Two teams can run “the same model” and get different outcomes because they didn’t measure the same thing — and usually the divergence is in details that seem minor until they aren’t. One run includes warmup in the measurement window, the other excludes it. One captures a transient compilation phase, the other starts timing after graph capture is complete. Caching effects make the first iteration slower and later iterations faster. Batching policy changes under load. Sequence lengths drift across requests. Memory pressure shifts behavior mid-run.
None of these are exotic scenarios. They’re the ordinary texture of executed systems, and they determine whether your measured number is a stable characterization of the system or a particular snapshot that might not reproduce.
If you want defensible results, you need to be able to answer — clearly, honestly — what was executed, what was counted, and what was excluded. A performance claim that can’t state its assumptions isn’t a claim. It’s a vibe.
From claims to decisions
This isn’t a prescription for a specific benchmark suite or a step-by-step evaluation protocol — those shortcuts are exactly how performance evaluation turns into cargo cult. Different organizations, workloads, and constraints call for different approaches.
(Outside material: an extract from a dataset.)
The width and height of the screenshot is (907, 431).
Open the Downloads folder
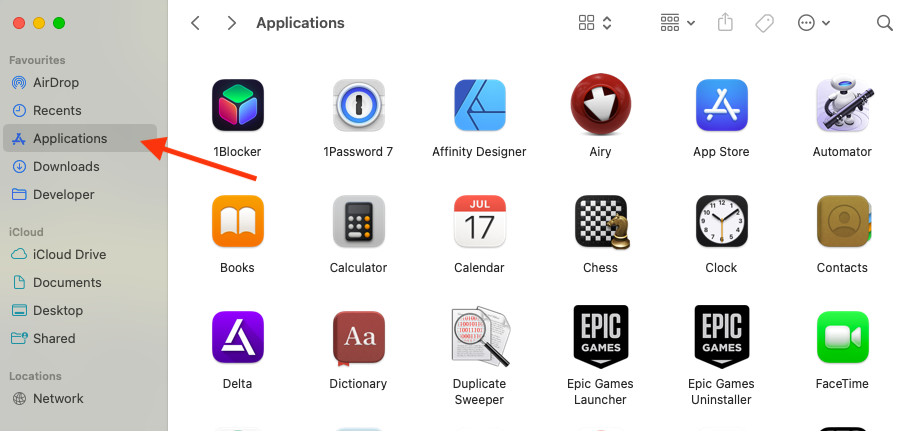point(65,166)
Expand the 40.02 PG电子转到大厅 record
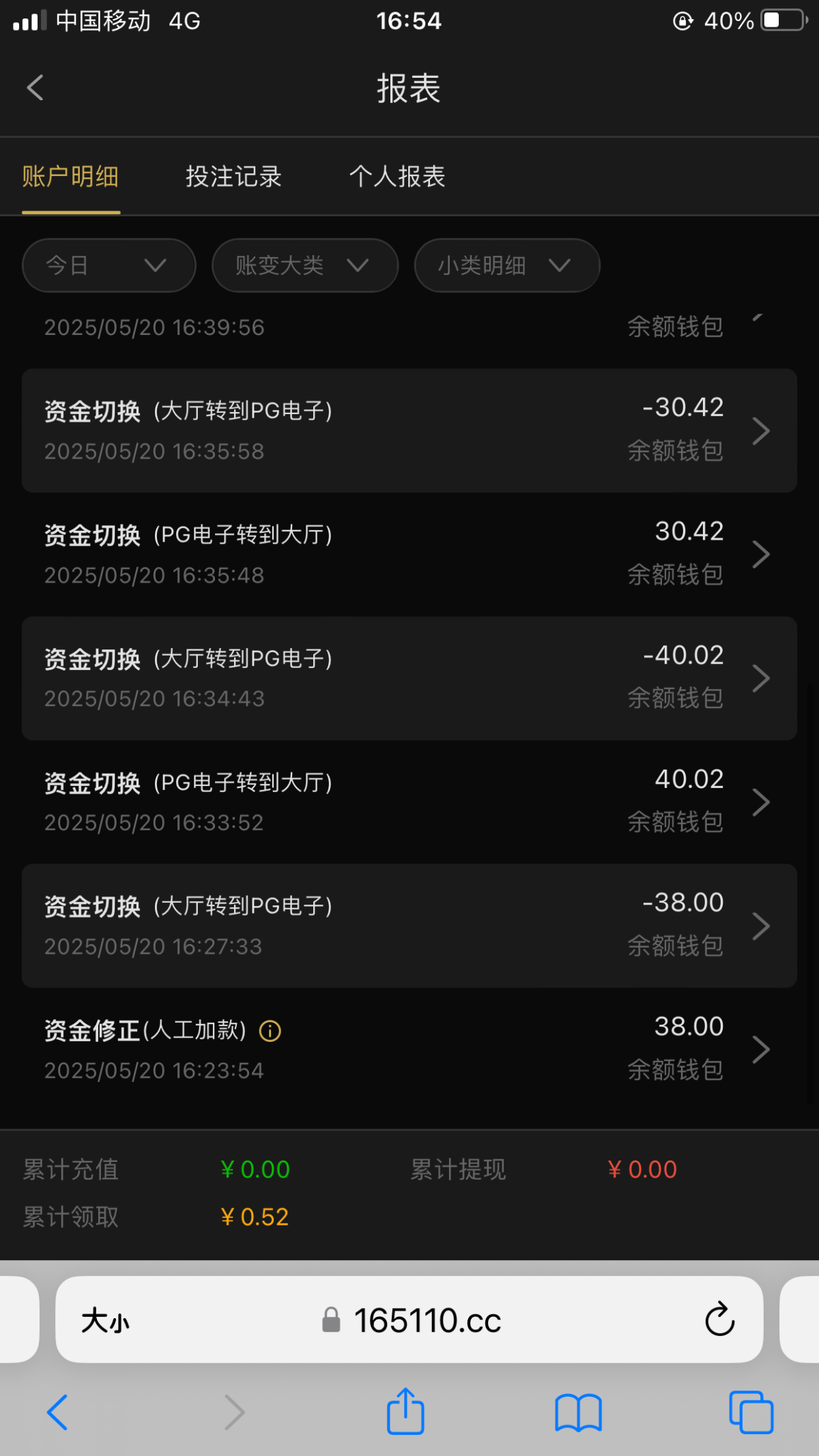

But there’s a posture that’s defensible regardless of tooling: treat performance conclusions as claims that require explicitly stated assumptions. What does “good” mean for your situation? What workload family are you evaluating against? What stack and system constraints are non-negotiable? What operating regime (latency-optimized, throughput-optimized, cost-constrained) are you targeting?
Once those parameters are stated, the evaluation becomes tractable and the conclusions become auditable. Without them, you’re optimizing in the dark, and no amount of precision in the measurement mechanics can compensate for ambiguity in what you’re trying to learn.
The gap between what benchmarks report and what they mean is almost always a gap in stated assumptions. Closing that gap is the real work of performance evaluation — and it’s work that no spec sheet or leaderboard can do for you.